**WORK INSTRUCTIONS:**
Rewrite the stretch of the listing from the line containing "Task: Click the red" through the line containing "coord(1173,461)", substituting "Front Camera" for "Rear Camera" and leaving everything else unchanged.

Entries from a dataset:
—————
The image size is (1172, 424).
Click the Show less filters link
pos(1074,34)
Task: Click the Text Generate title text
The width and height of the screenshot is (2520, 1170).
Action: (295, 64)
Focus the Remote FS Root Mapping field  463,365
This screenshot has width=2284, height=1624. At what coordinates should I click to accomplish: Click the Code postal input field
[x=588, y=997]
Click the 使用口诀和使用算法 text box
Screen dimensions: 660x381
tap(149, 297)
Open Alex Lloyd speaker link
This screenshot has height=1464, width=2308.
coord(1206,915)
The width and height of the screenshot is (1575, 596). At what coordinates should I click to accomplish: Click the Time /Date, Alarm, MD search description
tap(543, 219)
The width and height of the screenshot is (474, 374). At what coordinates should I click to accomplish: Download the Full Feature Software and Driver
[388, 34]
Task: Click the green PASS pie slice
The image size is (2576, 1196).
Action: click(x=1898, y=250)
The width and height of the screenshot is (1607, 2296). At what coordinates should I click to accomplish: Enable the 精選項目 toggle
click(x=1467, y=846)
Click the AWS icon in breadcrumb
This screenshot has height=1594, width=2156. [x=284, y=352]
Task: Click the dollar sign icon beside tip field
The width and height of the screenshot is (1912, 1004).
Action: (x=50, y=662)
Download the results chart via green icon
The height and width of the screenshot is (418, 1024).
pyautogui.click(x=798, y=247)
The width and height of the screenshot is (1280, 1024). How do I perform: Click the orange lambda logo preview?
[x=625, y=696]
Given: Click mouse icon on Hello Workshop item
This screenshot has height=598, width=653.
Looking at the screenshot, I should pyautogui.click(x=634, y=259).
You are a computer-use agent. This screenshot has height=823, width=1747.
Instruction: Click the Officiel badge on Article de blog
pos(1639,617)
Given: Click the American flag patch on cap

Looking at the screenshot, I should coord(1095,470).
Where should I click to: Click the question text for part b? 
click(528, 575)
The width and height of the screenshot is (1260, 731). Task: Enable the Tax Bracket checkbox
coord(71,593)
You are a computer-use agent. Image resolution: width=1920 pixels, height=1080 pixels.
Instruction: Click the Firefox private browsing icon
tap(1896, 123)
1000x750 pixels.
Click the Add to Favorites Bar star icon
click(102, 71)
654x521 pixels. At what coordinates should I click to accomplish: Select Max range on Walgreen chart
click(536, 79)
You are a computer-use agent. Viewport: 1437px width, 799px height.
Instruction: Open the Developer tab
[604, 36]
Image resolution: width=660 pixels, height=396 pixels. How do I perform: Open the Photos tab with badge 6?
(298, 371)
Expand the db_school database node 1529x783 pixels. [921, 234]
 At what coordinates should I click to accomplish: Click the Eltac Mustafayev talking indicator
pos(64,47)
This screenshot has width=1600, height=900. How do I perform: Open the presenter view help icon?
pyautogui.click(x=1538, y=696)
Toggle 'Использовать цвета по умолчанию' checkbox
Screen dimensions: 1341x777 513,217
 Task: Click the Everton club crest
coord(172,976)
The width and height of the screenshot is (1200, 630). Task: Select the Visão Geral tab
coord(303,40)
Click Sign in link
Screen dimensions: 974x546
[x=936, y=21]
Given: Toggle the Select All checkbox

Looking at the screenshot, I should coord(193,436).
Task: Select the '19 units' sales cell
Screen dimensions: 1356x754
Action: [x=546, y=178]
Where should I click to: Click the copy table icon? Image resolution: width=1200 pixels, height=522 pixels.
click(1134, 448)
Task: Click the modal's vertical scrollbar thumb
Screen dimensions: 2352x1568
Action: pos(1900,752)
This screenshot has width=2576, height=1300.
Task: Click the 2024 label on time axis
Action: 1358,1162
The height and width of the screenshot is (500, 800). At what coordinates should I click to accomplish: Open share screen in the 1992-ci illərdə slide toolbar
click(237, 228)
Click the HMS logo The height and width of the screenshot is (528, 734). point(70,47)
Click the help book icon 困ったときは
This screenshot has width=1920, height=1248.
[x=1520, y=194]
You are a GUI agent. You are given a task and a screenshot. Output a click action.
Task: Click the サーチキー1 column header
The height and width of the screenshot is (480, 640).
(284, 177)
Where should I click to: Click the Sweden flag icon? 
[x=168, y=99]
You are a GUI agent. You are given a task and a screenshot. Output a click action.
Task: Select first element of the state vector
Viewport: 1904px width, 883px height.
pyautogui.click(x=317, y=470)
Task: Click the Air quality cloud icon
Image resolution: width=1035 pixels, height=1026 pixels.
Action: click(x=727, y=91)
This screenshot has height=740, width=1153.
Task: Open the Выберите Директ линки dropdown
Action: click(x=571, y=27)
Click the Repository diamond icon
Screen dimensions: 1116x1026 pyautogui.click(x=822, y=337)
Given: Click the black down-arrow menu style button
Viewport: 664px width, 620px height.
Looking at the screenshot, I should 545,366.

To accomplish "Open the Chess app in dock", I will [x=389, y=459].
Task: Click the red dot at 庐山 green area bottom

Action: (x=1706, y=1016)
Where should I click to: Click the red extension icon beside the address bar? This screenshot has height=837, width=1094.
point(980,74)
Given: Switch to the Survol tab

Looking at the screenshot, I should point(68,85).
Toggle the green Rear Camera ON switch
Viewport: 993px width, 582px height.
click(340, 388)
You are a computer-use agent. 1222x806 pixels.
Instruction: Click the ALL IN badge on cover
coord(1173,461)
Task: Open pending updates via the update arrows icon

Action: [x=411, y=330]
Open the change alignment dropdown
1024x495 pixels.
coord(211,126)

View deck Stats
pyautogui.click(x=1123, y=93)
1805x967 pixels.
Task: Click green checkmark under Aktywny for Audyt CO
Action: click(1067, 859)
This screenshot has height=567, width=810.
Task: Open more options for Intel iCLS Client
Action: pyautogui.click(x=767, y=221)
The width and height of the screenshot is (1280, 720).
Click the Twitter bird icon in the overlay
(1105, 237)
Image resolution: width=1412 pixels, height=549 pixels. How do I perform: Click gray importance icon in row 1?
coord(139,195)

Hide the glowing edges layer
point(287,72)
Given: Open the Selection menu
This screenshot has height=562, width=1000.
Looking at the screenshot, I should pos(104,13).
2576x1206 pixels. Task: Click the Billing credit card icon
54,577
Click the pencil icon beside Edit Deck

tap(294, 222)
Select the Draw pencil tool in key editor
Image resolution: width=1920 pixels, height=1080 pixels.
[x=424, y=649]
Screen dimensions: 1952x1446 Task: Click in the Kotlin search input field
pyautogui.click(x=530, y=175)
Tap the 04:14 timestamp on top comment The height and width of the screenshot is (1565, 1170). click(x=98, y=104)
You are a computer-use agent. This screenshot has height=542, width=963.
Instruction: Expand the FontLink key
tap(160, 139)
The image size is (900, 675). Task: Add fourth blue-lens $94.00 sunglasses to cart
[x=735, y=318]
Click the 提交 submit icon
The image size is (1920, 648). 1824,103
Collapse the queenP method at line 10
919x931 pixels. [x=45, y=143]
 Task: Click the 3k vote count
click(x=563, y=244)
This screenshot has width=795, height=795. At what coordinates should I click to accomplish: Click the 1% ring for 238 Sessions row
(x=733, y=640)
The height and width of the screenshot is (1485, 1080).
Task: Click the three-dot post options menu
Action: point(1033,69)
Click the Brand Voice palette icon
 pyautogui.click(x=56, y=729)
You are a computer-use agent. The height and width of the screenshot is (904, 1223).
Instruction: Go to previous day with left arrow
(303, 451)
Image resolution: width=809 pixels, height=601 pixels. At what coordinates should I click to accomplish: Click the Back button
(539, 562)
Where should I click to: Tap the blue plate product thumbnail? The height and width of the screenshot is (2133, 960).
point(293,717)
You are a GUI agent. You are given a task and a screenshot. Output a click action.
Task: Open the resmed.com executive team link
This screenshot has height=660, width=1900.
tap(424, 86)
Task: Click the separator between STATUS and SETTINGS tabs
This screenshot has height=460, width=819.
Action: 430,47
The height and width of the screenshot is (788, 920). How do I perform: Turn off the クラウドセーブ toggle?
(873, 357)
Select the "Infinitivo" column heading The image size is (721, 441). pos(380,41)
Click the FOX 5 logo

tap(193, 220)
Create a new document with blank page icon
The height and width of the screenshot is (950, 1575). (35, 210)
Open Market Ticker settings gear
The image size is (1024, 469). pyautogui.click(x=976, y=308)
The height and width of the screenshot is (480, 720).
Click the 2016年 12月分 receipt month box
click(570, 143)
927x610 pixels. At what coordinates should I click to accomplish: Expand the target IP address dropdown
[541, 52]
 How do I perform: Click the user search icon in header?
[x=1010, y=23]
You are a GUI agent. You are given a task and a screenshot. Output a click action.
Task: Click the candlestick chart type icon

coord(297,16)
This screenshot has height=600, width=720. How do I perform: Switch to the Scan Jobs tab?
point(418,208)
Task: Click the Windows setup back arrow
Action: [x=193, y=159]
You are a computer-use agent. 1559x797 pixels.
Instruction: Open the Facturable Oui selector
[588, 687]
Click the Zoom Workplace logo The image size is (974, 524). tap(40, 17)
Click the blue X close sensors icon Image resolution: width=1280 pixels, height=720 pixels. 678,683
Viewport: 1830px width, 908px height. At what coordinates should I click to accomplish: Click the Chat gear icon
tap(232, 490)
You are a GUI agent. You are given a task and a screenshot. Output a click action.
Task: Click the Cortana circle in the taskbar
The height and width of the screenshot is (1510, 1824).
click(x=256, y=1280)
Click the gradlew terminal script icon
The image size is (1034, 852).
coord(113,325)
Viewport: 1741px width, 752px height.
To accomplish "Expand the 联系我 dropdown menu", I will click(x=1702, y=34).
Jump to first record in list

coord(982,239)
—————
**ANSWER:**
Task: Click the red dot at 庐山 green area bottom

Action: (x=1706, y=1016)
Where should I click to: Click the red extension icon beside the address bar? This screenshot has height=837, width=1094.
point(980,74)
Given: Switch to the Survol tab

Looking at the screenshot, I should point(68,85).
Toggle the green Front Camera ON switch
Viewport: 993px width, 582px height.
click(340, 388)
You are a computer-use agent. 1222x806 pixels.
Instruction: Click the ALL IN badge on cover
coord(1173,461)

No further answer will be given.